Parentes de pessoas presas em Guayaquil aguardam notícias do lado de fora da prisão, em 13 de novembro de 2021 — Foto: Fernando Mendez / AFP

No começo da noite, o governo equatoriano afirmou que a situação voltou a a ficar tensa no presídio, com registros de novos confrontos.

— O governo nacional precisa informar: neste momento estão ocorrendo incidentes no interior da Penitenciária do Litoral, estão ocorrendo ataque de um pavilhão contra o outro — declarou, em coletiva de imprensa, o porta-voz da Presidência, Carlos Jijón. Ele revelou ainda que o presidente, Guillermo Lasso, está liderando um comitê de crise em Guayaquil, e convicou “setores da sociedade civil para começar a organizar um diálogo para tentar impedir a barbárie que está em curso.”

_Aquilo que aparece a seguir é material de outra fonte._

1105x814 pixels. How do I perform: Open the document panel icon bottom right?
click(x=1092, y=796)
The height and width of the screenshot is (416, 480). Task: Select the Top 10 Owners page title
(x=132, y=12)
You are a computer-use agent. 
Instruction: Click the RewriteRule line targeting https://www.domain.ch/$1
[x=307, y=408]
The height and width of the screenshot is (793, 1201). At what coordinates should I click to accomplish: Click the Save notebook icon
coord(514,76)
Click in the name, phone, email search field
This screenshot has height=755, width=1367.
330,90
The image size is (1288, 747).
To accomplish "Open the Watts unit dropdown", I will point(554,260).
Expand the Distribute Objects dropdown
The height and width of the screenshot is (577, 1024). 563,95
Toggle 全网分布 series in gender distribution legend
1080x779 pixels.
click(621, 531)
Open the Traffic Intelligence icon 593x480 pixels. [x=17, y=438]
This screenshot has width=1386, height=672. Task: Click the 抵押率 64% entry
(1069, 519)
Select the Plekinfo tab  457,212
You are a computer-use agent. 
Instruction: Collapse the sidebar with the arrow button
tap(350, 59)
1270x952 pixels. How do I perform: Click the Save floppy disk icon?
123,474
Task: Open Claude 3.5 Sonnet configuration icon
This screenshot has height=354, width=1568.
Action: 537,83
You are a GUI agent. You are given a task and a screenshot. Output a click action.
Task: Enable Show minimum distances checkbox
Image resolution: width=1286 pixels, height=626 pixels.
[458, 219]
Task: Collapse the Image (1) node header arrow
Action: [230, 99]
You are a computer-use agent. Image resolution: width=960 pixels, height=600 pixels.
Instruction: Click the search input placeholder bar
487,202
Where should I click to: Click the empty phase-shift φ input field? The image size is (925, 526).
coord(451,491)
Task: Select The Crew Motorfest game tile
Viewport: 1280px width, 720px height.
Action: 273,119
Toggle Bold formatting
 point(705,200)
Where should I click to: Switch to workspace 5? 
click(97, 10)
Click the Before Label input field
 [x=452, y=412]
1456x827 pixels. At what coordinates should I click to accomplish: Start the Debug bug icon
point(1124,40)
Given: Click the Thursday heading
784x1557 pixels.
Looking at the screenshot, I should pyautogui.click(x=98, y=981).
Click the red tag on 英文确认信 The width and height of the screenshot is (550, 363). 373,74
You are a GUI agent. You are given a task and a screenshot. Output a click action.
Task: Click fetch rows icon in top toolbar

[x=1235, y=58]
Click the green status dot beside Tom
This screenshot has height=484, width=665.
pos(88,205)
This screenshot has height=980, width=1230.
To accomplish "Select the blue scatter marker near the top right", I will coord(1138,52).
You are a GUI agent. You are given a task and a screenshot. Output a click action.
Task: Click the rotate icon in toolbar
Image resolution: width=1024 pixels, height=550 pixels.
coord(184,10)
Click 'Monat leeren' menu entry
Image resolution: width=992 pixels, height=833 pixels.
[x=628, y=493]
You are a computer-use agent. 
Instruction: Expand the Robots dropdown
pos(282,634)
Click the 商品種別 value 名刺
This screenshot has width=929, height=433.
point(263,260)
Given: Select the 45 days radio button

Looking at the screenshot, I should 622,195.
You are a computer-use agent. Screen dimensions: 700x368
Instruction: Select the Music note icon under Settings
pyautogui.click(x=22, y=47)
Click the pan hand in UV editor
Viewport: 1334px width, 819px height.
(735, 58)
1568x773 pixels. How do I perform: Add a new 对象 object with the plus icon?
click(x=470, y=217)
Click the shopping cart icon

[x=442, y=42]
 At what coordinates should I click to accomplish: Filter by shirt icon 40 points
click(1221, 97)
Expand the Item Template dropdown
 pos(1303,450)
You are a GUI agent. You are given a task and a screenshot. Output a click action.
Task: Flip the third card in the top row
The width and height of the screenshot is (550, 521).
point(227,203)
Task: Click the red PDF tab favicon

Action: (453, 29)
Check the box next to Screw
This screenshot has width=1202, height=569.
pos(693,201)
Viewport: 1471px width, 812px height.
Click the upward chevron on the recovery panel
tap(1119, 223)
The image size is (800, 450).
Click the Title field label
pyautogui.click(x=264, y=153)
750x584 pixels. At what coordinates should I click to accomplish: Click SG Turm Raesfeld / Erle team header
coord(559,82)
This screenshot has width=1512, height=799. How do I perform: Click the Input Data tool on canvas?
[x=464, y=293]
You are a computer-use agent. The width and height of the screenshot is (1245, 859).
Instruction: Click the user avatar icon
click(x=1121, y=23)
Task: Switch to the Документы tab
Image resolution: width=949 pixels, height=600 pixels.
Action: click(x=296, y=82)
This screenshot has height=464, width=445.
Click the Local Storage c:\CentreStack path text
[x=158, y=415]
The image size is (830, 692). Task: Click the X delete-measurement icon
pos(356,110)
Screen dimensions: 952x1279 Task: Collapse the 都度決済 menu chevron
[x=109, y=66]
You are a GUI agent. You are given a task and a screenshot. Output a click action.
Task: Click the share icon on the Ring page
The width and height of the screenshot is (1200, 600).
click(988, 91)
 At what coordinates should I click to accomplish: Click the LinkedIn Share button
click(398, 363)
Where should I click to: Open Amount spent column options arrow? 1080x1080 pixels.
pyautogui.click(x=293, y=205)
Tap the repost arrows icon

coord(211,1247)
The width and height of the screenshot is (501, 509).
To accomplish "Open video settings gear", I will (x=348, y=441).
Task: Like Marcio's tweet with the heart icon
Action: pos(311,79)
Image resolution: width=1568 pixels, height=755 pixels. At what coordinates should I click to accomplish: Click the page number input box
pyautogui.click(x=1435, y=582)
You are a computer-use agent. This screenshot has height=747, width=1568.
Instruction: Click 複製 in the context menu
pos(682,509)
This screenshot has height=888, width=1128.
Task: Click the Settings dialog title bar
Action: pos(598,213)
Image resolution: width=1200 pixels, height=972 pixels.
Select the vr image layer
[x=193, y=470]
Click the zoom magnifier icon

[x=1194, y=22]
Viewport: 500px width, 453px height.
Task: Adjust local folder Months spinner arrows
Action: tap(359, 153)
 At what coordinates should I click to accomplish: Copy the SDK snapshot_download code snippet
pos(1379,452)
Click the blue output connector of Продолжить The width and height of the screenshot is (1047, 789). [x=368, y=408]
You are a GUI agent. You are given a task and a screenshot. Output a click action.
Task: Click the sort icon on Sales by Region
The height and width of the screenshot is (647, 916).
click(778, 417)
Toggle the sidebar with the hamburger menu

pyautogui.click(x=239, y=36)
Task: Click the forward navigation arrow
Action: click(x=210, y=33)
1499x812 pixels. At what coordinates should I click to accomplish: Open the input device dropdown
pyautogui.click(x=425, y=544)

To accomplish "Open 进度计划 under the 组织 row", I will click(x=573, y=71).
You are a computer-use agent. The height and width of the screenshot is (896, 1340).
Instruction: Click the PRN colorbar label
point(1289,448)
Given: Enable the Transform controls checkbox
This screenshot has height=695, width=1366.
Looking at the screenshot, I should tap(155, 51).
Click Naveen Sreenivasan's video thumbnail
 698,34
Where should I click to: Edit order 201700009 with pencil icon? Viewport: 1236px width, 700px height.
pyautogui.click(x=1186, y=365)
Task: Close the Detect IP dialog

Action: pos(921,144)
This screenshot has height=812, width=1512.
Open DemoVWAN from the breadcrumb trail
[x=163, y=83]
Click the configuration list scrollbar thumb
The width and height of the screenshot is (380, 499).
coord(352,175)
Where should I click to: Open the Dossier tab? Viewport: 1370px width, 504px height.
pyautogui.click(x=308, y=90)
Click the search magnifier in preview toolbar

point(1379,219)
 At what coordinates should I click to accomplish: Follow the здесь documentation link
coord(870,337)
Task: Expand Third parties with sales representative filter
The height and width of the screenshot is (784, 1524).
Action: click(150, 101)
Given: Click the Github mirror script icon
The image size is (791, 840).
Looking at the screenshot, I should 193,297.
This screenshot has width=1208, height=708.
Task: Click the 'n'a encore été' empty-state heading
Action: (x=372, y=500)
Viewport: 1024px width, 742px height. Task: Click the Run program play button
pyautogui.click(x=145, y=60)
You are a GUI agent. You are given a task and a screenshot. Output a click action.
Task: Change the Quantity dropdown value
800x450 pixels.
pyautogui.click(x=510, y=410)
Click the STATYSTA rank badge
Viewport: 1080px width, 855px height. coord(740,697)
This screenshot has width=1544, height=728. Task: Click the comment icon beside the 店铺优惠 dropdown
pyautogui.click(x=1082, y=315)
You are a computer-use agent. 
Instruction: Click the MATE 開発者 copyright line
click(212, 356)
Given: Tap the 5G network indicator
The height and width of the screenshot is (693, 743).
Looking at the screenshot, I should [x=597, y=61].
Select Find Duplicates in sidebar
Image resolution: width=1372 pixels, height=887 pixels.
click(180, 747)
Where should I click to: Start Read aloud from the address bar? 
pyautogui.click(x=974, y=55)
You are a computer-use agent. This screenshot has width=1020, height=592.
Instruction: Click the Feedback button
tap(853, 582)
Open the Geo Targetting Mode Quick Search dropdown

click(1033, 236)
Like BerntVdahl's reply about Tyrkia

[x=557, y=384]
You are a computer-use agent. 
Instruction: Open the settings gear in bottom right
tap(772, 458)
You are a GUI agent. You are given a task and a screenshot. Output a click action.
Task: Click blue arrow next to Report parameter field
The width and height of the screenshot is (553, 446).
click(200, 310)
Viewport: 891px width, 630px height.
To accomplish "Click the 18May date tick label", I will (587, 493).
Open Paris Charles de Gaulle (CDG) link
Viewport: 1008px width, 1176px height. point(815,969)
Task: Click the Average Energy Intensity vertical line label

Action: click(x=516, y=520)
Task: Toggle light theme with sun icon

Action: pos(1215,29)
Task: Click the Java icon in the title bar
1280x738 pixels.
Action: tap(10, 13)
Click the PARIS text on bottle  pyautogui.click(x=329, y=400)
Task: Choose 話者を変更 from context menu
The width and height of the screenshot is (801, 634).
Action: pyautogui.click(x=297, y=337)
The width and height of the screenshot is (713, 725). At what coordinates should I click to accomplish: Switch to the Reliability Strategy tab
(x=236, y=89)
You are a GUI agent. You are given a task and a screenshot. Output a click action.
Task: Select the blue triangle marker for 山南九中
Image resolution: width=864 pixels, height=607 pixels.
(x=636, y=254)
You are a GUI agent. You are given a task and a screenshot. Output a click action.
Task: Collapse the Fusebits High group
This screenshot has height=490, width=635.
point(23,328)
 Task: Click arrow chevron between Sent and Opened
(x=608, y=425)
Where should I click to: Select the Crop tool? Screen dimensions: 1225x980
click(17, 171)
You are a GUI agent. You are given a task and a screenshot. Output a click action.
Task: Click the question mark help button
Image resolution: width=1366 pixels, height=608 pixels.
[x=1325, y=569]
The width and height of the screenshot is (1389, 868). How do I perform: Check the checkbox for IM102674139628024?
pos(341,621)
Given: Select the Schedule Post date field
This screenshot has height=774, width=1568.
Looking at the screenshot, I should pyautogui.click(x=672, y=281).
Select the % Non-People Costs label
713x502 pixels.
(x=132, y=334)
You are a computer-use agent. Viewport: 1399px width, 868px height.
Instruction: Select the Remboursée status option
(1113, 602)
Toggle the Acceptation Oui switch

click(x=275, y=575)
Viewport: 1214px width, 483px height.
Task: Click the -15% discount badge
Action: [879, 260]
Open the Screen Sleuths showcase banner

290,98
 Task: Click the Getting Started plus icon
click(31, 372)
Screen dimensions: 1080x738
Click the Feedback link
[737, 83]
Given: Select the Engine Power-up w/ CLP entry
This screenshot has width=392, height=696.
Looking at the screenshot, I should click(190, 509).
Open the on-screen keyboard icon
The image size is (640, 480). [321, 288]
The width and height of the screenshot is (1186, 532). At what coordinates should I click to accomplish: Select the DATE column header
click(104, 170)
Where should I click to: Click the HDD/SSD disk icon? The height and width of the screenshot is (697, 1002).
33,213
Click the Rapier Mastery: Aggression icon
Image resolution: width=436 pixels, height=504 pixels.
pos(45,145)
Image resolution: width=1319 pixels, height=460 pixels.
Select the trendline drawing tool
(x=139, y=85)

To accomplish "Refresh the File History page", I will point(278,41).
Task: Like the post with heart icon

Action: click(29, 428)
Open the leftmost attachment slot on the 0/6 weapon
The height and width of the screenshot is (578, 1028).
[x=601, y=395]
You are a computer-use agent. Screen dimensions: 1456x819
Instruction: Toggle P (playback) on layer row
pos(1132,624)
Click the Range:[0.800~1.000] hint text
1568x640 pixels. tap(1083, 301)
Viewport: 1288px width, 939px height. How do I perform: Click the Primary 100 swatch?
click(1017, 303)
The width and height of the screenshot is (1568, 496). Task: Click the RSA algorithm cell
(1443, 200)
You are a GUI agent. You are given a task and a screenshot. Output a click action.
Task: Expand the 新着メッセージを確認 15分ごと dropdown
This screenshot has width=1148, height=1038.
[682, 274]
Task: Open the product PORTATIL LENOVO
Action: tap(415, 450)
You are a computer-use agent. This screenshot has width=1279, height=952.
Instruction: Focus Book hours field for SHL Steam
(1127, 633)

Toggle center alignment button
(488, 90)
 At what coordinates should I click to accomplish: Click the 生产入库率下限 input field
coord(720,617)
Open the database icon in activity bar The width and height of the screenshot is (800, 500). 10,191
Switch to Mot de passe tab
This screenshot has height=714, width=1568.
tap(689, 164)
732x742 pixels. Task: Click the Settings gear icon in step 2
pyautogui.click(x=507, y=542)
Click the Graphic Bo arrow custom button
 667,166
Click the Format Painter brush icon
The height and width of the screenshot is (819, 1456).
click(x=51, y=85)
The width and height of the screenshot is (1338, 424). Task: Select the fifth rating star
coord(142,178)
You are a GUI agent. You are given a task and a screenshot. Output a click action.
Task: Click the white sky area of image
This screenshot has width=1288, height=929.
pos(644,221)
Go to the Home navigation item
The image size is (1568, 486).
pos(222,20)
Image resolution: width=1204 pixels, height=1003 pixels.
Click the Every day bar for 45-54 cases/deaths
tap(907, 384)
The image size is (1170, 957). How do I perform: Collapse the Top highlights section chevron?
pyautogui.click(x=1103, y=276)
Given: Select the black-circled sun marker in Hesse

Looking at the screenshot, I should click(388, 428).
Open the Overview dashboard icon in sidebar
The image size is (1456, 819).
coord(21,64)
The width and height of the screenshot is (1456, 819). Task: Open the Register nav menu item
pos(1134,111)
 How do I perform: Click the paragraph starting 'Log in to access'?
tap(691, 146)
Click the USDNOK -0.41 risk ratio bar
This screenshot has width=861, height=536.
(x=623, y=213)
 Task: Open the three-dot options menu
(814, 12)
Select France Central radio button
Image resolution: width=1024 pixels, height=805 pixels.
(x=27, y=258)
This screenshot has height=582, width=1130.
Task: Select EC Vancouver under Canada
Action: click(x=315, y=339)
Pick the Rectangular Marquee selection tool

Militares observam parentes dos detentos do lado de fora do Complexo Prisional do Litoral, em Guayaquil, no Equador Foto: VICENTE GAIBOR DEL PINO / REUTERS

Calamidade

A nova rebelião ocorre pouco mais de um mês depois de um dos maiores massacres penitenciários da história da América Latina, quando 119 pessoas foram mortas, algumas delas decapitadas, no mesmo complexo prisional. O episódio teve mais vítimas do que o massacre do presídio do Carandiru, em São Paulo, quando 111 presos foram mortos em uma ação da polícia em 1992.

No incidente, gangues rivais disputavam o controle do pavilhão cinco do presídio de Guayas 1, usando facas, pedaços de pau, armas de fogo, granadas e até escopetas — imagens divulgadas em redes sociais mostraram alguns detentos portando armas de grosso calibre enquanto caminhavam pelos telhados e faziam disparos.

Em resposta, Guillermo Lasso declarou estado de exceção no sistema carcerário por 60 dias, “motivado por grave comoção interna”. O decreto autoriza a suspensão dos direitos civis dos detentos e o uso de força policial.

— É lamentável que os presídios estejam se transformando em território de disputa de poder [entre gangues criminosas] — declarou Lasso, em entrevista coletiva em Guayaquil, um dia depois do massacre. — [Estamos tomando ações para] retomar o controle da Penitenciária do Litoral e evitar que esses eventos se repitam.

Mas, como se viu não apenas na madrugada deste sábado, mas também em outros incidentes desde o massacre do final de setembro, a medida não foi suficiente para enfrentar o estado de calamidade do sistema prisional equatoriano. Hoje o número de detentos é 30% maior do que a oferta de vagas, e as prisões são conhecidas pela falta de guardas, corrupção e violência relacionada às gangues. Desde janeiro, são mais de 300 detentos mortos.

No caso do Complexo Penitenciário do Litoral, em Guayaquil, o local reúne um terço dos 39 mil presidiários do país, que são vigiados por 1.500 guardas (3 mil a menos do que o necessário, segundo especialistas).

— Na América Latina, infelizmente, nos tornamos o país com o maior massacre carcerário nos últimos anos, acima do Brasil e a Venezuela — disse à AFP o equatoriano Freddy Rivera, especialista em segurança e tráfico de drogas, em outubro.

Há cerca de um mês, Lasso ampliou o estado de exceção para todo o país, com o objetivo de conter a escalada de violência, em boa parte também relacionada ao tráfico de drogas. Apesar de ter sido inicialmente bem recebida pela população, especialistas apontam que pode ter sido uma manobra para conter o crescente descontentamento social e político com o seu governo.